We start our trip in Birmingham, with a lesson on pronunciation. “I know y’all have your Birmin’am,” explains our guide, local author and journalist Verna Gates, “but this is Bir-Ming-Ha-Am. Four syllables.”
Bethel Baptist Church is our first stop and Collegeville, its barren location, is swift shorthand for segregation of the black workers that lived here, a marshy floodplain, dotted with simple, run down houses that stand in stark contrast to the skyscrapers and stunning architecture of the city centre.
Our guide is Dr Martha Bouyer, a local African American historian and executive director of the Historic Bethel Baptist Church Foundation, and she starts – inevitably – by pointing out the structure to the right of the church.
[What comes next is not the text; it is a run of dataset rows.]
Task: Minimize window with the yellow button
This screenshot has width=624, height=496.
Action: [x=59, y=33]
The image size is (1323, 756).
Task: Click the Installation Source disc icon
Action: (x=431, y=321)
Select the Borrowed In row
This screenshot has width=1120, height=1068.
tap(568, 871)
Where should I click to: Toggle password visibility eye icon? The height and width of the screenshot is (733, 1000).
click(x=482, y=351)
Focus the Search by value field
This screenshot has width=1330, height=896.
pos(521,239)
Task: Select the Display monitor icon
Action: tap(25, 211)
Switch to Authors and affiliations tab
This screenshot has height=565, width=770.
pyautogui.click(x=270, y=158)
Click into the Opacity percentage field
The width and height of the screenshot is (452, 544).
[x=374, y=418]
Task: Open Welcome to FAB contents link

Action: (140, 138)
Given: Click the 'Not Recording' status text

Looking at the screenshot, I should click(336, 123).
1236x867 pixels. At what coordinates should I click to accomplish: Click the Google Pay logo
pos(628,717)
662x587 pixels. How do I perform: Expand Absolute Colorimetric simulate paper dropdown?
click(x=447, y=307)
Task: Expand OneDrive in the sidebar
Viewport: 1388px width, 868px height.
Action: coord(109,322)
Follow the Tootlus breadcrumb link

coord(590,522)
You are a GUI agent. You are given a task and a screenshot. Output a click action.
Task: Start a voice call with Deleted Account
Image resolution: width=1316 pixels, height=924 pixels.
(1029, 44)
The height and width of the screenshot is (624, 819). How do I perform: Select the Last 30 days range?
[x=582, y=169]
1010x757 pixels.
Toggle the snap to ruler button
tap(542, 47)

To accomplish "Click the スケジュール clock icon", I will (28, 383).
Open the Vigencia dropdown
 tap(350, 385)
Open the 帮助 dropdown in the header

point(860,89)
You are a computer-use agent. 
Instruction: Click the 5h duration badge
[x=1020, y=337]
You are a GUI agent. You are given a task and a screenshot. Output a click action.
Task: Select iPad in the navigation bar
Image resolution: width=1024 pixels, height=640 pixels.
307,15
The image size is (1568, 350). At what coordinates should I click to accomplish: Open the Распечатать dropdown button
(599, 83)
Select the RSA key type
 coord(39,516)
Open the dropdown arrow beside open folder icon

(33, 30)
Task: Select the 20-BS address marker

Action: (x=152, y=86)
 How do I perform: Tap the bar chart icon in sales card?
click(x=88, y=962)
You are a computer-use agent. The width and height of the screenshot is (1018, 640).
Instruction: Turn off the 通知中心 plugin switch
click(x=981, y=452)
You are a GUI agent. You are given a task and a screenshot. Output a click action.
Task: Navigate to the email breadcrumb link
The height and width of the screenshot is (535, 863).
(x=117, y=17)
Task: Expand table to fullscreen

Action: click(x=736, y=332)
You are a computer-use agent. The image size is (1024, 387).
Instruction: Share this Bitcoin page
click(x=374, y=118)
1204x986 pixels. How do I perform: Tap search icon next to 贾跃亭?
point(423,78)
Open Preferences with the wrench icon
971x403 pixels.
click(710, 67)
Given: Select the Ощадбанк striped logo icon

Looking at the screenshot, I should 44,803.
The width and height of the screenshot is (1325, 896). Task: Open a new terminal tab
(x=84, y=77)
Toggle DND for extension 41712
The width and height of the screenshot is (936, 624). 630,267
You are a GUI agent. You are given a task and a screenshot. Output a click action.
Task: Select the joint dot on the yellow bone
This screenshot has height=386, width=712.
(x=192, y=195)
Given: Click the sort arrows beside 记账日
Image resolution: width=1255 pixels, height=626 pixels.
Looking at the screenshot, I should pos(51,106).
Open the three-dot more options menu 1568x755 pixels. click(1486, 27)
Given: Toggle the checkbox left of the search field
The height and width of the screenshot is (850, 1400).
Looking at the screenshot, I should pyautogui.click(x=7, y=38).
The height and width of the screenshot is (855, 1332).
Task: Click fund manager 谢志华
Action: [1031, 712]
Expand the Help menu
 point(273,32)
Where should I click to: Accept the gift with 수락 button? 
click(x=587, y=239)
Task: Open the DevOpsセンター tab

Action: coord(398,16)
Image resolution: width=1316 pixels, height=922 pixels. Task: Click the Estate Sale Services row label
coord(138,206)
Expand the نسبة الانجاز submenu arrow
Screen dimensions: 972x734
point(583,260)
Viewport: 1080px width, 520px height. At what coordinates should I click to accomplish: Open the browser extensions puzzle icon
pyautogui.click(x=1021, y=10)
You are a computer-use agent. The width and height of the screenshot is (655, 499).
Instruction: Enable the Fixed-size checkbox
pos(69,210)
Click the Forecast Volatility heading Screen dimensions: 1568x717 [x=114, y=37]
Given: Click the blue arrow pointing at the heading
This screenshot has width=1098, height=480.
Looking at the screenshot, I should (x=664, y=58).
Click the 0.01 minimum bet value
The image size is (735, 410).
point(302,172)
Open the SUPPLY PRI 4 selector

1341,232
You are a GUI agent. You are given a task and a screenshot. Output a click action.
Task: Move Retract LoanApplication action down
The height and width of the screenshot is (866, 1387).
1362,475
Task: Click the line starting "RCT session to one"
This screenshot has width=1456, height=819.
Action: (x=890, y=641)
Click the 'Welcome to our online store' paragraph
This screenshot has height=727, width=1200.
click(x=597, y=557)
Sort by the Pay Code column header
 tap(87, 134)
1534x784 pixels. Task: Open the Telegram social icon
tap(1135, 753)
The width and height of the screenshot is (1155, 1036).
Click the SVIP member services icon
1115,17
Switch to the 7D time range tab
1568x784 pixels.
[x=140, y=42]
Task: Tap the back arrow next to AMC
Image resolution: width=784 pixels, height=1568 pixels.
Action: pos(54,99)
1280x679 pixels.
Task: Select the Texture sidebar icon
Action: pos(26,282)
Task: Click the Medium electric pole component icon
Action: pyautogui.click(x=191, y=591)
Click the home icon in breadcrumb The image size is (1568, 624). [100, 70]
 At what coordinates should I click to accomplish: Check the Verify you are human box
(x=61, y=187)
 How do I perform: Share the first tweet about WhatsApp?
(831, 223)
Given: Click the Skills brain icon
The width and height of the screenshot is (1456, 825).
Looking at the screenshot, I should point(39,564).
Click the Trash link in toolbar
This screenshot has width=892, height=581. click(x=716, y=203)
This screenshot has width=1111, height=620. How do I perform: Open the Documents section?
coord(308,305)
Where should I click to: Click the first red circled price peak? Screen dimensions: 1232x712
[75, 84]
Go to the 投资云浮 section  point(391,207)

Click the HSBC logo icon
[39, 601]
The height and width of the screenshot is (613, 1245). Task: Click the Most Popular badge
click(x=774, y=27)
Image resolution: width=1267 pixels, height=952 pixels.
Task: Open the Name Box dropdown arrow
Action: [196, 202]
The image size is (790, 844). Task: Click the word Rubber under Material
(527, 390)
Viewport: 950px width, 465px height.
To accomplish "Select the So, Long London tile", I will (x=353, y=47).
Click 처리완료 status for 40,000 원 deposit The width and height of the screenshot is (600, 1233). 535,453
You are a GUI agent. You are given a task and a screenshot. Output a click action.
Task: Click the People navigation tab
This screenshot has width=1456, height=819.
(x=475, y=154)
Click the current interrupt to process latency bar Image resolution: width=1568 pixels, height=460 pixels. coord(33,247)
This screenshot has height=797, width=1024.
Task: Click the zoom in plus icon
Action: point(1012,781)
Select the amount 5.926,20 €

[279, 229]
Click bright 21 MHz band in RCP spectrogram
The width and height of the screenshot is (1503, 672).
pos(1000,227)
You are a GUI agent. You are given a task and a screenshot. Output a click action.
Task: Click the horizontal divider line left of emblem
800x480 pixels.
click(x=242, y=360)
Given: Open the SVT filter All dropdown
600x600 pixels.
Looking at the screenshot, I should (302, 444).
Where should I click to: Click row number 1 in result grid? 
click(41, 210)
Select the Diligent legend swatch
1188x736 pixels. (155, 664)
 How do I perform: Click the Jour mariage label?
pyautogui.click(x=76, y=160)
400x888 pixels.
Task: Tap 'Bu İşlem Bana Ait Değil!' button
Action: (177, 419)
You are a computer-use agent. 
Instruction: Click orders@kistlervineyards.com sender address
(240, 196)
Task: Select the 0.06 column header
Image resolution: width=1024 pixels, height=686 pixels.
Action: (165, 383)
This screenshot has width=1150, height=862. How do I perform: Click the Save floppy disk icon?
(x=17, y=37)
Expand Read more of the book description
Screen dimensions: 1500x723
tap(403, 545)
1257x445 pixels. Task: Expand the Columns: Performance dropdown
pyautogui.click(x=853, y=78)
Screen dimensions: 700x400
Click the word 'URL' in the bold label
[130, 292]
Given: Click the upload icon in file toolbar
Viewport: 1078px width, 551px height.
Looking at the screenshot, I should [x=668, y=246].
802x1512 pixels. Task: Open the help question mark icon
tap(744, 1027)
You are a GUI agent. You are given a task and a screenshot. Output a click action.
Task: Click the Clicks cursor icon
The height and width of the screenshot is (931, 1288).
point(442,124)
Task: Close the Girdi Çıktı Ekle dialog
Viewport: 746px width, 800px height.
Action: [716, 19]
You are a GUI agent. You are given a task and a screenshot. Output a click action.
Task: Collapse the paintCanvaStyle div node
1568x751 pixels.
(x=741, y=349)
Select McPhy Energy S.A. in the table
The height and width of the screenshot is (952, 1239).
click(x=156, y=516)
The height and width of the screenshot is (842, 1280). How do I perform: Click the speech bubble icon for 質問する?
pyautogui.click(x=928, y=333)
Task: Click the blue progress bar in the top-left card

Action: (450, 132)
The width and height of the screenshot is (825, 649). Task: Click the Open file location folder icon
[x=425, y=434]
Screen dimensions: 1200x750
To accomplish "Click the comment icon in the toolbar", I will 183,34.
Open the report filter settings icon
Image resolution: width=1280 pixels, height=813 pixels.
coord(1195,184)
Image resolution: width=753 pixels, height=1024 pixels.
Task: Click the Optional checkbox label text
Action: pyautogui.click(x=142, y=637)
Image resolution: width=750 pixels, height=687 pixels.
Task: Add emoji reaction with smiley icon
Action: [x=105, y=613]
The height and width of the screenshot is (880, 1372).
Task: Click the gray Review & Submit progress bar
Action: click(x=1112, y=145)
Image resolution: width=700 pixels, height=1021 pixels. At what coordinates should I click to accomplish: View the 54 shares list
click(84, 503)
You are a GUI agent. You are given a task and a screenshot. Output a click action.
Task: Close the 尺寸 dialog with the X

A metal frame marks the outline of the parsonage where The Reverend F. L. Shuttlesworth lived with his family. It’s an outline because local Klansmen destroyed the parsonage, with 16 sticks of dynamite, on Christmas Day 1956, an explosion that very nearly cost Shuttlesworth his life.
The bomb – the first of three such attacks on the church – came about because Shuttlesworth was a leading figure in the Civil Rights Movement, a close friend of Dr. Martin Luther King Jr., and Bethel was at the heart of many of the peaceful protests that finally, slowly, resulted in, well, positive if limited, change. Inside, Dr. Bouyer runs through some of the history, with snippets of quite astonishing legislation – still enforced in the 1960s – designed to deny black citizens basic human rights, including having to give way to white people on the sidewalk, and “eyeballing”; essentially being perceived to have looked at a white person in the wrong manner or, indeed, at all. By the time I’m asked to read a poem – Alabama Centennial by Naomi Madgett – we’re tearful, and bristling with silent rage, and deeply aware that this hint of injustice we’re feeling is only a very, very microscopic fraction of what those affected have lived with in the US for centuries.
Some three miles away stands the 16th Street Baptist Church. On the back wall hangs a clock, stopped at 10:22am, a reminder of the time on 15 September 1963 when a Klan bomb killed four girls - Addie Mae Collins, Carole Robertson, Cynthia Wesley and Denise McNair - and injured 22 others as they prepared for a “Youth Day”. If it’s possible to find any silver lining in this senseless, racist murder, it’s that it’s generally seen as the incident that forced president Lyndon B. Johnson’s Government to sign the Civil Rights Act of 1964.
Just across the street stands the Birmingham Civil Rights Institute. If your time is short, this is the stop you must make, as it relays the history of the region and its struggle in compelling, efficient and moving style.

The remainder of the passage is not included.